Jochen Topf jochen at remote.org
Sun May 31 07:35:27 BST 2009

On Sun, May 31, 2009 at 01:41:39AM -0400, Russ Nelson wrote:
> The OSM webserver will tell you the ten people with home locations  
> closest to your home location.  It would be useful to be able to get  
> more than that, for the purpose of inviting people to attend mapping  
> parties so they can become more effective and enthusiastic OSM  
> contributors.  If you move your home location to the location of the  
> mapping party, you can get ten people, and if you move it around some  
> more, you can get more than just those ten.
> So, being intolerant of boring, repetitive activities, I've written a  
> program to find OSM users by their home location.  You give it a  
> lat,lon, and the radius in degrees of the circle in which you want to  
> find people, and it repeatedly changes your home location until it's  
> gotten everyone.
> Is this program a good thing or a bad thing?  If it's a good thing,  
> then great, I'll use it.  If it's a bad thing, then how do we stop  
> other people less cooperative than myself from writing the same program?

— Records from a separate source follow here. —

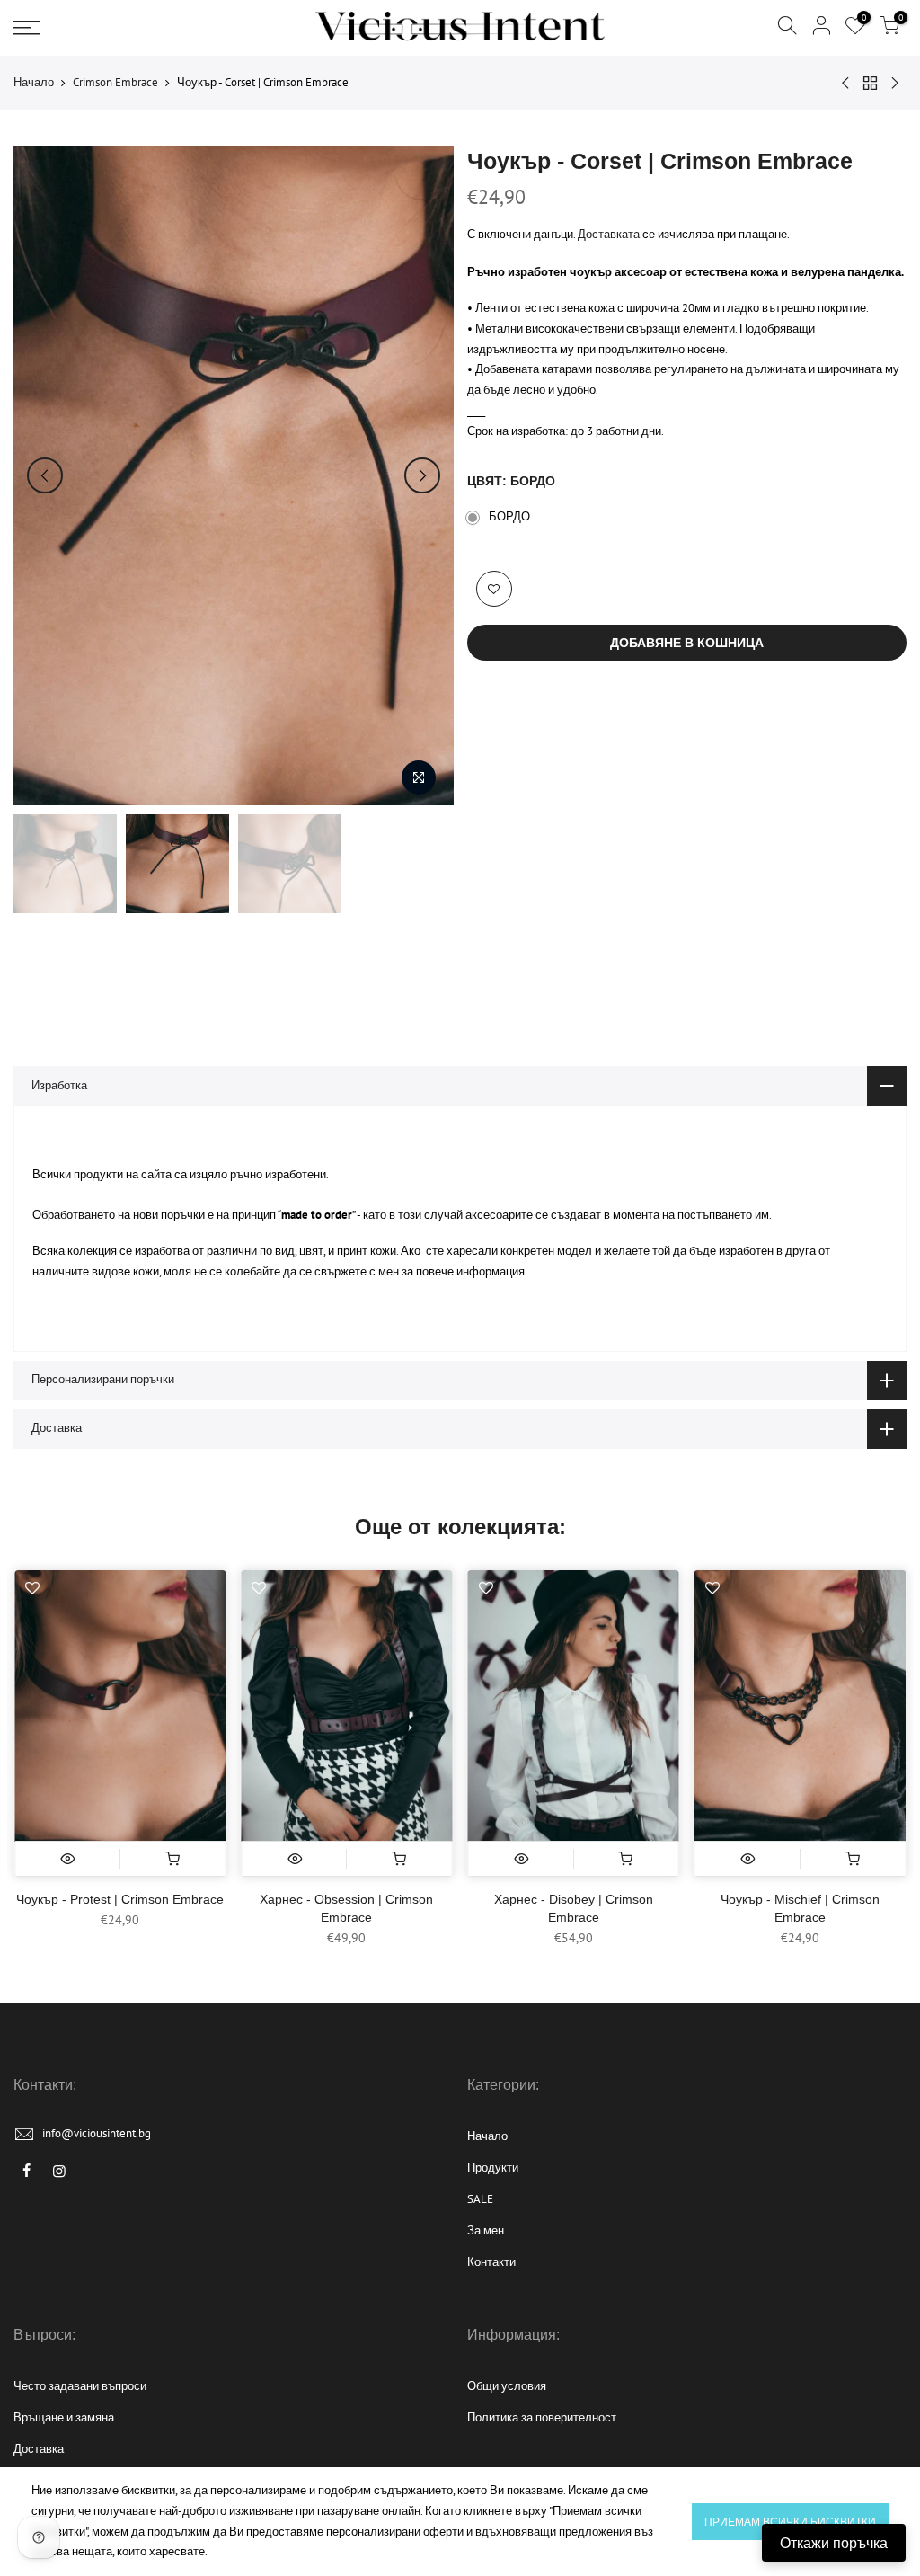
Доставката (609, 234)
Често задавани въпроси (79, 2386)
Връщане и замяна (63, 2417)
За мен (485, 2230)
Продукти (492, 2167)
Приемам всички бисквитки (790, 2521)
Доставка (38, 2448)
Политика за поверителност (541, 2417)
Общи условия (506, 2386)
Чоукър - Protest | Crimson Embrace (120, 1899)
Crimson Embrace (115, 82)
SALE (480, 2199)
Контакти (491, 2262)
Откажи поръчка (834, 2543)
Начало (33, 82)
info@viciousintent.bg (96, 2133)
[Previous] (45, 475)
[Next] (422, 475)
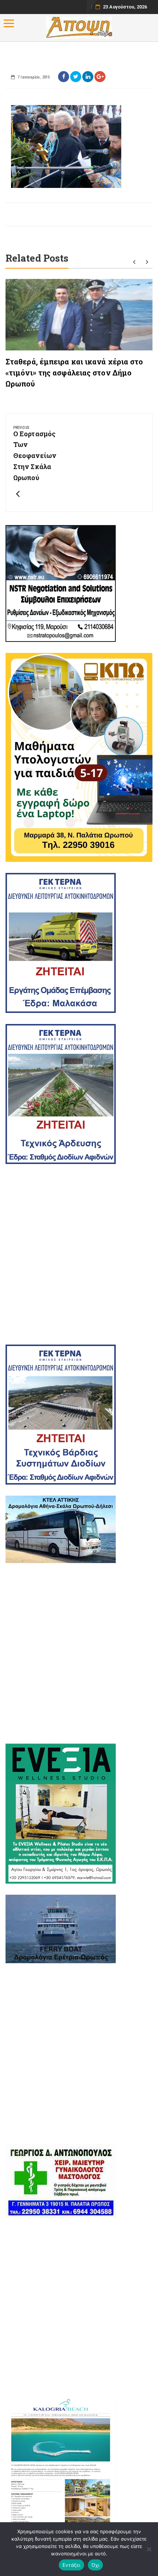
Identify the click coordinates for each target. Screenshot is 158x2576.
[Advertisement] (79, 1254)
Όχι (95, 2565)
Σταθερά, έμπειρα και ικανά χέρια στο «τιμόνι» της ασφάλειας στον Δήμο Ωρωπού (74, 372)
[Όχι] (148, 2549)
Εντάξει (71, 2565)
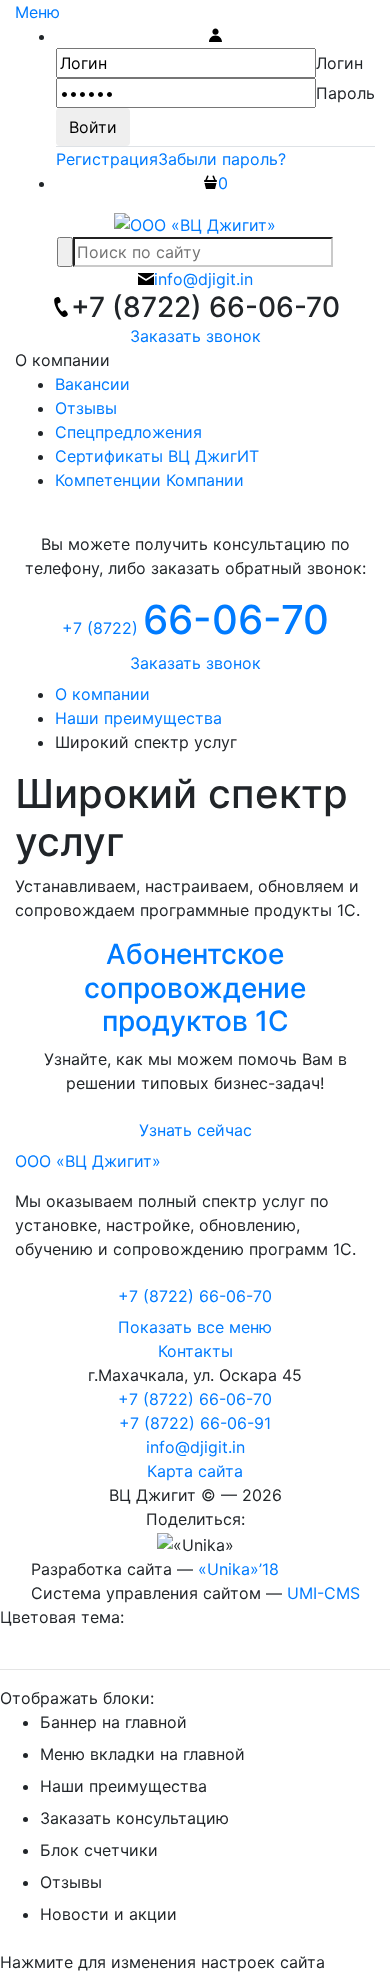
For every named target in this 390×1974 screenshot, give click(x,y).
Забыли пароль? (222, 159)
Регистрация (107, 159)
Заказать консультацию (134, 1818)
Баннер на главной (113, 1722)
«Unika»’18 (238, 1569)
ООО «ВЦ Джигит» (88, 1161)
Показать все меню (195, 1327)
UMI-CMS (323, 1593)
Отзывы (86, 408)
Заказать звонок (195, 336)
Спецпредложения (128, 432)
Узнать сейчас (195, 1130)
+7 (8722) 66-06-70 (195, 1399)
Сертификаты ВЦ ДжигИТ (157, 456)
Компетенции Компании (149, 480)
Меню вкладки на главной (142, 1754)
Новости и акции (108, 1914)
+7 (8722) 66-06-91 (195, 1423)
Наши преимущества (123, 1786)
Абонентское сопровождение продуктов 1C (195, 987)
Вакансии (92, 384)
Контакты (195, 1351)
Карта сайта (195, 1471)
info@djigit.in (195, 1447)
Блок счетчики (99, 1850)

There are two issues here: First, the issue of server overload etc. This
could be solved simply by creating regular dumps of users with their home
locations. Kind of like the planet dumps. Its easier for users of the
data and easier on the database.

The other issue is privacy. Yes, people have willingly added a home
location, but it is different if you get bulk access to this. I don't
see this as a big issue considering that the home location is voluntary
and that much more information about users is available from the main
body of data itself, namely not only a home location but all the places
they have ever edited data. But some people may not like this.

And while we are on the topic: I think home location is a bit limiting.
How about giving users the option to add an (unlimited) number of
locations, maybe not as a point but as a bounding box and tag them.
And make it explicit that this information is public. Users can use this
to mark their home (location=home) or workplace (location=work). Or they
can express an interest in some area (interest=changes). Applications
external to the core can read this information and do things with it,
such as producing personalized feeds of changes.